*** Listed entries ***

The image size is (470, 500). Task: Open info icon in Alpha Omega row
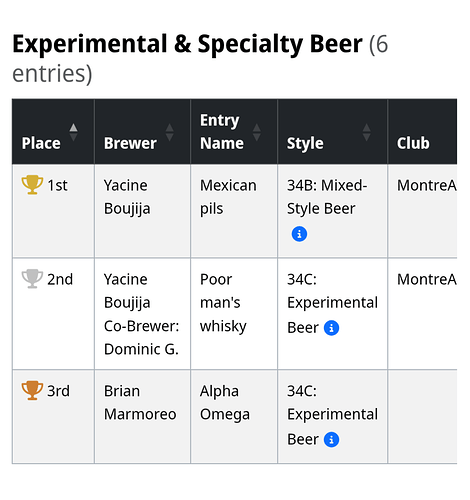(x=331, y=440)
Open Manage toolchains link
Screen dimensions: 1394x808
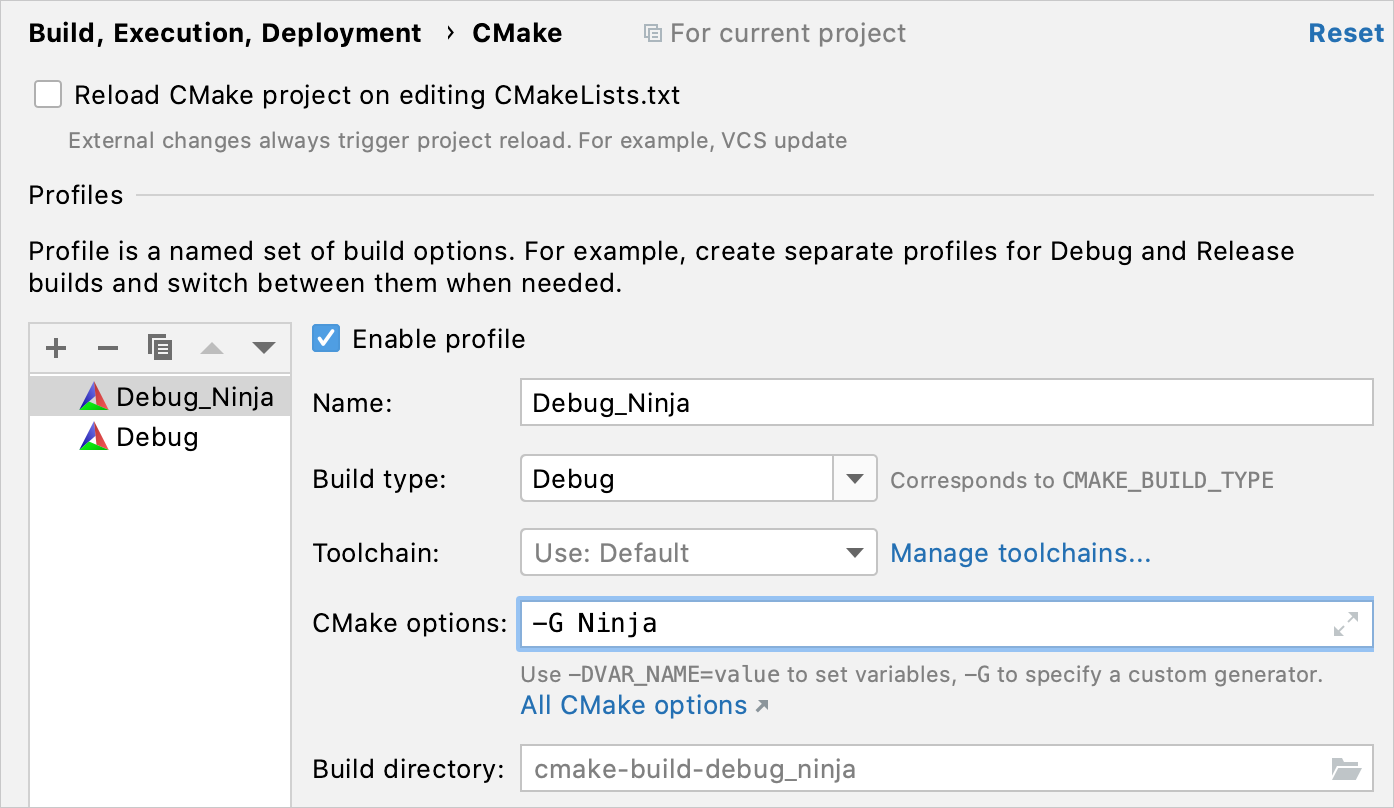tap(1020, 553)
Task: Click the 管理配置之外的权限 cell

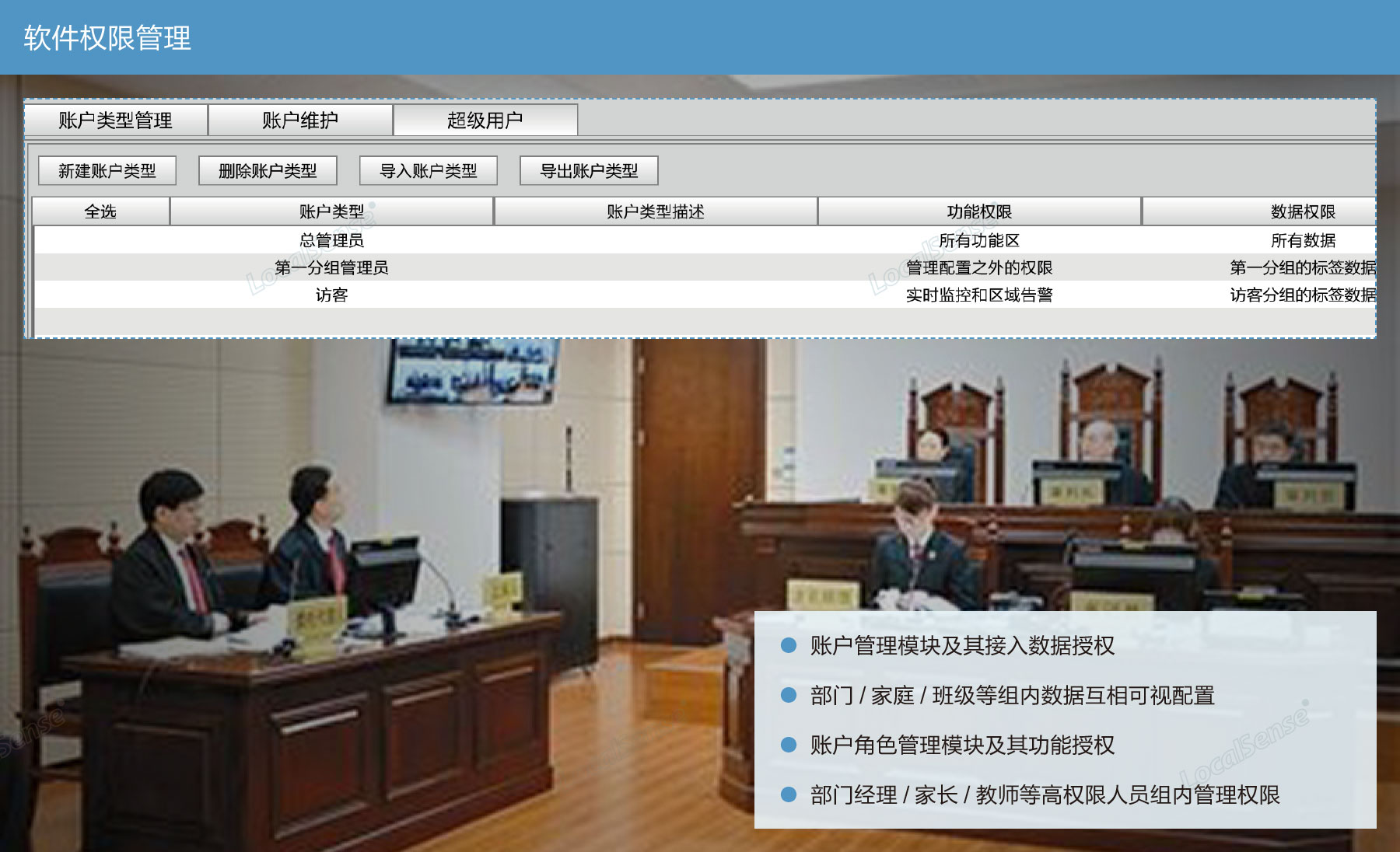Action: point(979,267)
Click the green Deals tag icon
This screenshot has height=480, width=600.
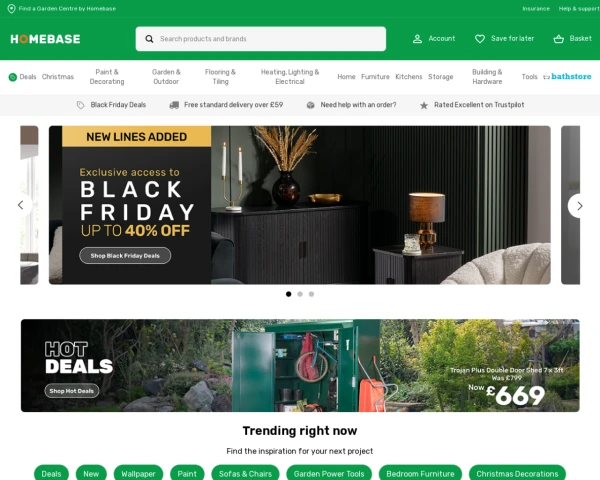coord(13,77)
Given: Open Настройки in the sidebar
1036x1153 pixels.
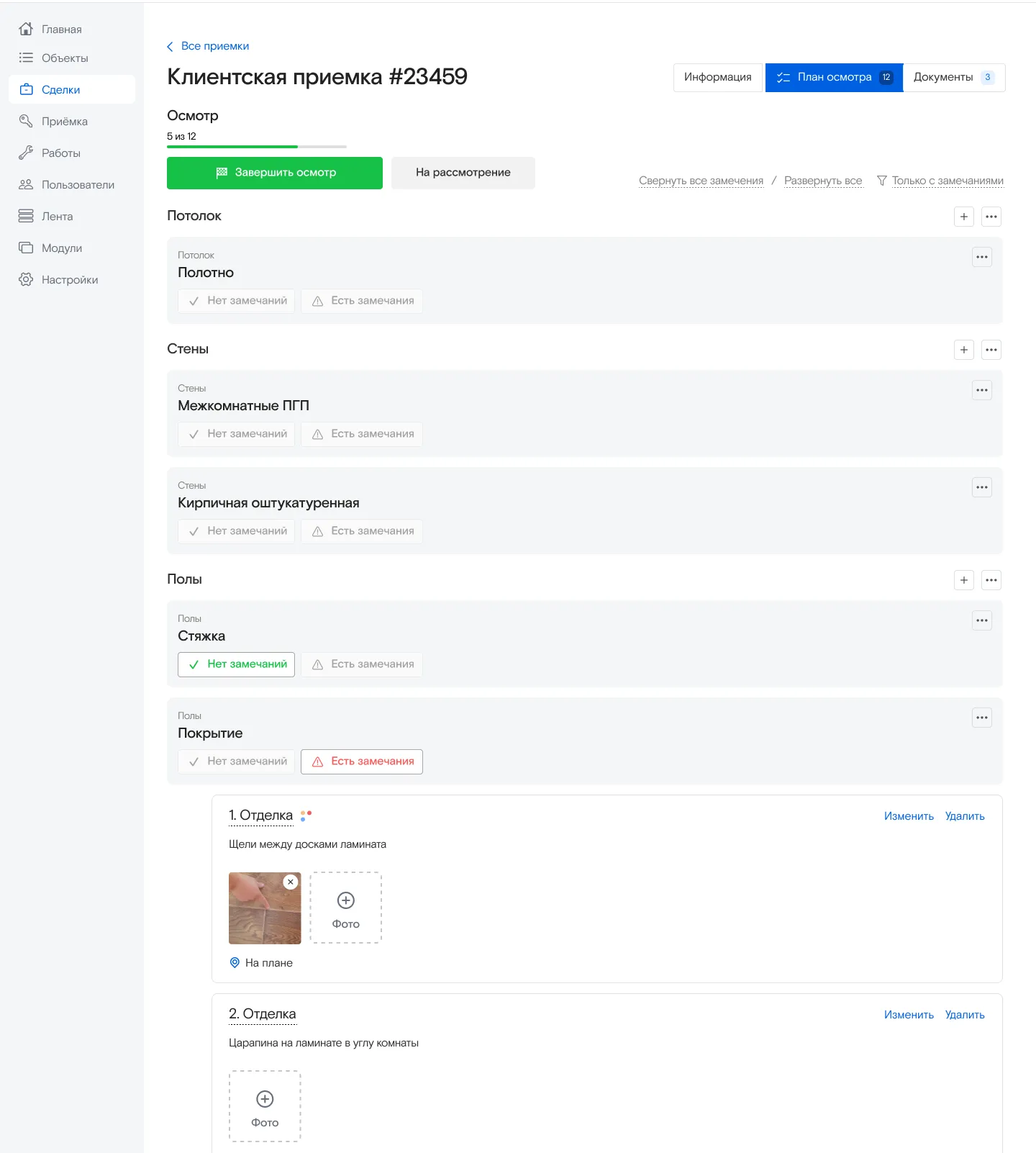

*** End of Listed entries ***
*** Listed entries ***

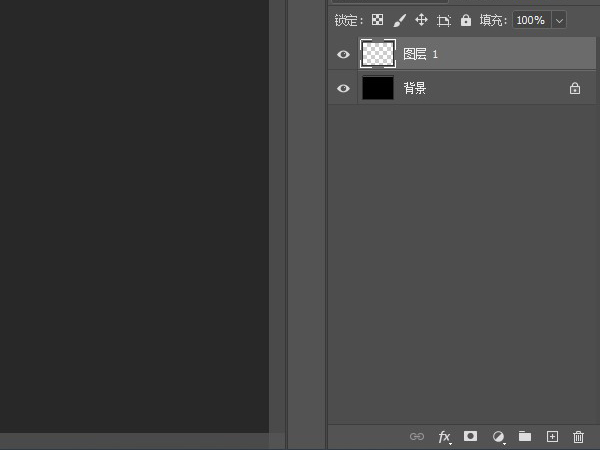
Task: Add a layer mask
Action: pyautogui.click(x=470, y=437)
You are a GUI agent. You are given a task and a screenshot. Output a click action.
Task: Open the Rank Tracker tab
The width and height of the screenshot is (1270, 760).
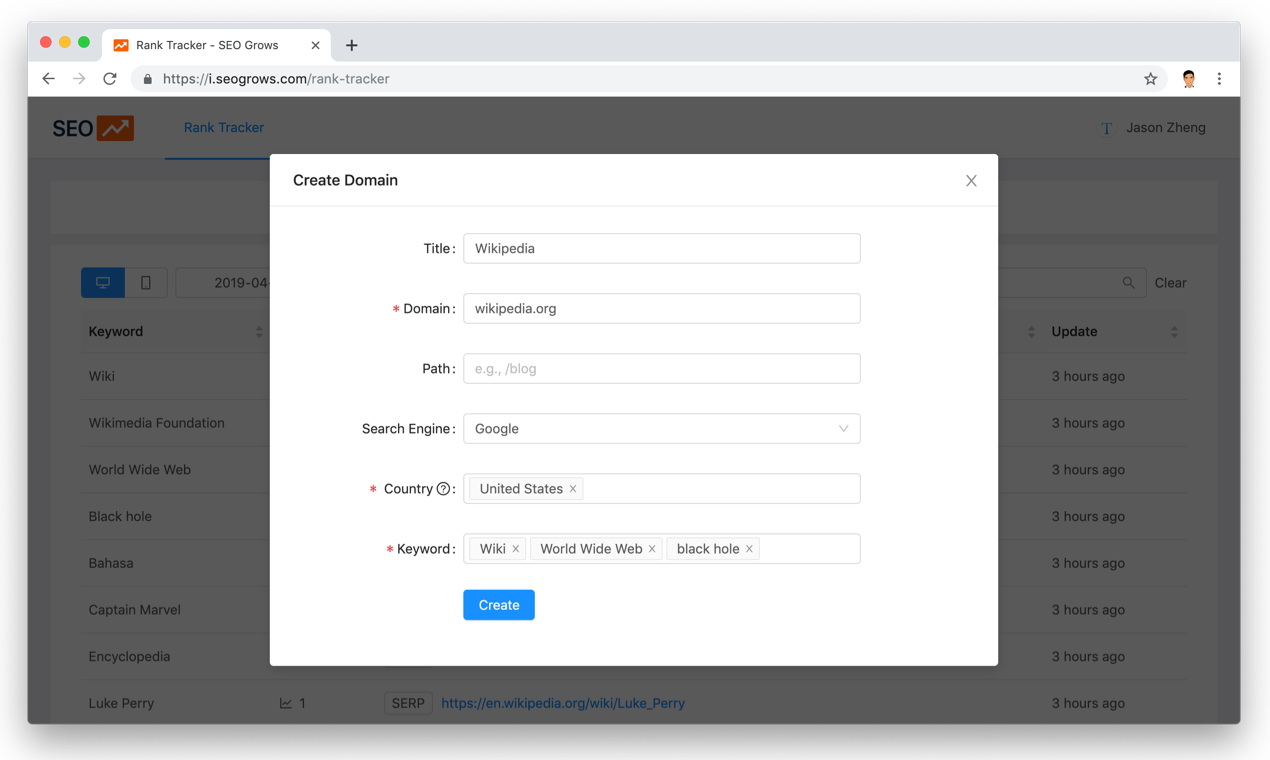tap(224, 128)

*** End of Listed entries ***

_What to do_
Reproduce exactly the entries above, limited to the lines from the one with "Given: Open Настройки in the sidebar" through the one with "1036x1153 pixels.", both included.

_Answer_
Given: Open Настройки in the sidebar
1036x1153 pixels.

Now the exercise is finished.